Construction of KBMA-TV took place in 1970. The transmitter facility was built on WDAF-TV's tower, while station offices were located on the 18th floor of the BMA Tower. The station was automated, an innovation for that period, with a computer preparing station logs and switching video inputs. The first telecast was made on the afternoon of September 28, 1970: after a welcome message from general manager Bob Wormington, the first program was the live cartoon show 41 Treehouse Lane, featuring host Ed Muscare. Bob Wormington's twin brother Bill was the manager of rival KCIT-TV. Within a year of KBMA-TV's first broadcast, KCIT-TV went out of business. It left the air on July 8, 1971, citing a poor economy as its reason to shut down. The move bolstered channel 41, now the only independent in the market, which moved to pick up the preempted network programs channel 50 had carried in the Kansas City area and some of its syndicated programming inventory.

Benno C. Schmidt of New York acquired controlling interest in the station in 1971, with BMA remaining a major creditor. The insurer then repurchased a minority stake in Westport Television in 1975. The station continued to be a technical innovator. In 1974, it engaged in a plan to feed Kansas City Royals home telecasts to cable systems in 12 states. This business grew into a separate company, known as Target Network Television, by 1975. In 1976, it filed the first application by any TV station for a satellite earth station, becoming the second station in the United States to use one.

During the 1970s, channel 41 offered a wide variety of programming. When the Royals brought their television and radio operation in-house in 1972, KBMA-TV was selected as the originating station for the television network. By 1975, it was the broadcast home of Royals baseball, Kansas City Kings basketball, and Kansas City Scouts hockey; the Royals remained on channel 41 through 1979, moving to WDAF-TV. Muscare continued as a host of horror and daytime movies before leaving in 1977.

Schmidt and BMA sold Westport Television in 1977 to Scripps-Howard Broadcasting, the radio and television division of the E. W. Scripps Company, for $7.5 million. Its first order of business was to construct a proper studio facility; KBMA-TV had been producing programs in facilities located near the BMA Tower, which only contained its offices. In May 1978, the company obtained approval to construct studios at Brush Creek and Oak on a site of land where neighbors had previously rejected a proposed post office; Scripps-Howard had considered and rejected sites at Crown Center and in Overland Park, Kansas.

===KSHB-TV: The independent and Fox years===
On September 28, 1981, coinciding with the station's move into the completed Oak Street facility, the station's call letters were changed from KBMA-TV to KSHB-TV, representing owner Scripps-Howard Broadcasting. The call sign change came alongside a more aggressive attitude to programming the station, which included increased local programming not possible without the two studios in the new building. One of these new local programs was All Night Live, wraparound segments around films and classic reruns in the overnight hours; Muscare returned to the station as host. A similar program in the late morning hours, A.M. Live, debuted in September 1982. By this time, channel 41 had grown into a regional superstation with the spread of cable television in mid-America; it was seen in 600,000 cable households from Iowa to Arkansas.
------------------------
### Your tasks
#1 Reproduce part of the KBMA-TV station history. Begin at the words "Schmidt and BMA" and stop after the words "Overland Park, Kansas.".
#2 According to the KBMA-TV station history, how much did Scripps-Howard Broadcasting pay for Westport Television?
#3 Extend the KBMA-TV station history past its last sentence.

### Items listed in a dataset
------------------------
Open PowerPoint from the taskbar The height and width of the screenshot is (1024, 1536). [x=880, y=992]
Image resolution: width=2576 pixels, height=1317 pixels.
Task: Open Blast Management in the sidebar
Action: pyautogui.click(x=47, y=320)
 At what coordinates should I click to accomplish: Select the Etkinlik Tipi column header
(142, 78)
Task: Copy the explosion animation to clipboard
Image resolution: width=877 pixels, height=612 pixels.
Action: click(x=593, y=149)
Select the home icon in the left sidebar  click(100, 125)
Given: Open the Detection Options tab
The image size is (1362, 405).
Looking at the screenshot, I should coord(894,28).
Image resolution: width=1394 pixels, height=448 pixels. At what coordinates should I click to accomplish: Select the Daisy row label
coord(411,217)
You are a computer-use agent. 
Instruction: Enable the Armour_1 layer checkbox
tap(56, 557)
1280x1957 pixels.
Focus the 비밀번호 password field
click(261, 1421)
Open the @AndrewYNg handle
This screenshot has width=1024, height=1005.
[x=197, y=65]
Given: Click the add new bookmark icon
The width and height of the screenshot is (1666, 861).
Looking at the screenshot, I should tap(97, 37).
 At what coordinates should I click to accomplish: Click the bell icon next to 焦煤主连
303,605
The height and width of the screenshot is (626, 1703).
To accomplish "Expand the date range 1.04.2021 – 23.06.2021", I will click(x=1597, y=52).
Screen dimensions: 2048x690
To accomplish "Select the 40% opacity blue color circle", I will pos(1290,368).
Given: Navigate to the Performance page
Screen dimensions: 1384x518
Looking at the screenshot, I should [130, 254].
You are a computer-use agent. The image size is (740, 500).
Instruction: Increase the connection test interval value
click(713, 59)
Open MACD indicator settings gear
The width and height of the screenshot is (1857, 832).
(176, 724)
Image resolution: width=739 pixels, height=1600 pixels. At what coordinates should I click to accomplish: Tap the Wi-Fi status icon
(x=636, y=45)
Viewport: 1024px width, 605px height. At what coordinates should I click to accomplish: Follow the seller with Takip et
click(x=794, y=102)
------------------------
### Results of the tasks
#1
Schmidt and BMA sold Westport Television in 1977 to Scripps-Howard Broadcasting, the radio and television division of the E. W. Scripps Company, for $7.5 million. Its first order of business was to construct a proper studio facility; KBMA-TV had been producing programs in facilities located near the BMA Tower, which only contained its offices. In May 1978, the company obtained approval to construct studios at Brush Creek and Oak on a site of land where neighbors had previously rejected a proposed post office; Scripps-Howard had considered and rejected sites at Crown Center and in Overland Park, Kansas.

#2 $7.5 million

#3
The 1980s saw increased competition. For the first time since 1971, the market had two independent stations after the December 1983 launch of KEKR-TV on channel 62. However, that station initially failed to spend adequately on programming and did not attract much attention in the market. KSHB-TV local programs included the Kings, who remained on the station even though they failed to attract significant advertising revenue; they departed KSHB-TV after 10 years for KEKR-TV in the 1984–85 season. At the same time, the station's regional cable coverage was waning. At the end of 1985, the cable systems in Wichita, Kansas, and Lincoln, Nebraska, removed channel 41 from their lineups, citing program duplication to other services; the loss of the Royals, the original reason for their addition in Wichita; copyright fees the systems paid to broadcast the distant station; and poor reception of KSHB-TV by microwave.

KSHB became a charter affiliate of the Fox Broadcasting Company when that network launched on October 9, 1986. The station had stronger programming with more first-run shows as a result of the Fox affiliation and a changing syndication market. Wormington retired at the end of 1992, capping a 22-year run at channel 41 in which he had started and led the station, helped found the National Association of Independent Television Stations, and risen to vice chairman of the Fox affiliate board of governors.

Wormington's replacement was Charlotte Moore English, the first woman and first Black person to be a general manager in Kansas City broadcast history. English oversaw the rollout of a full-length local newscast, which debuted on August 1, 1993.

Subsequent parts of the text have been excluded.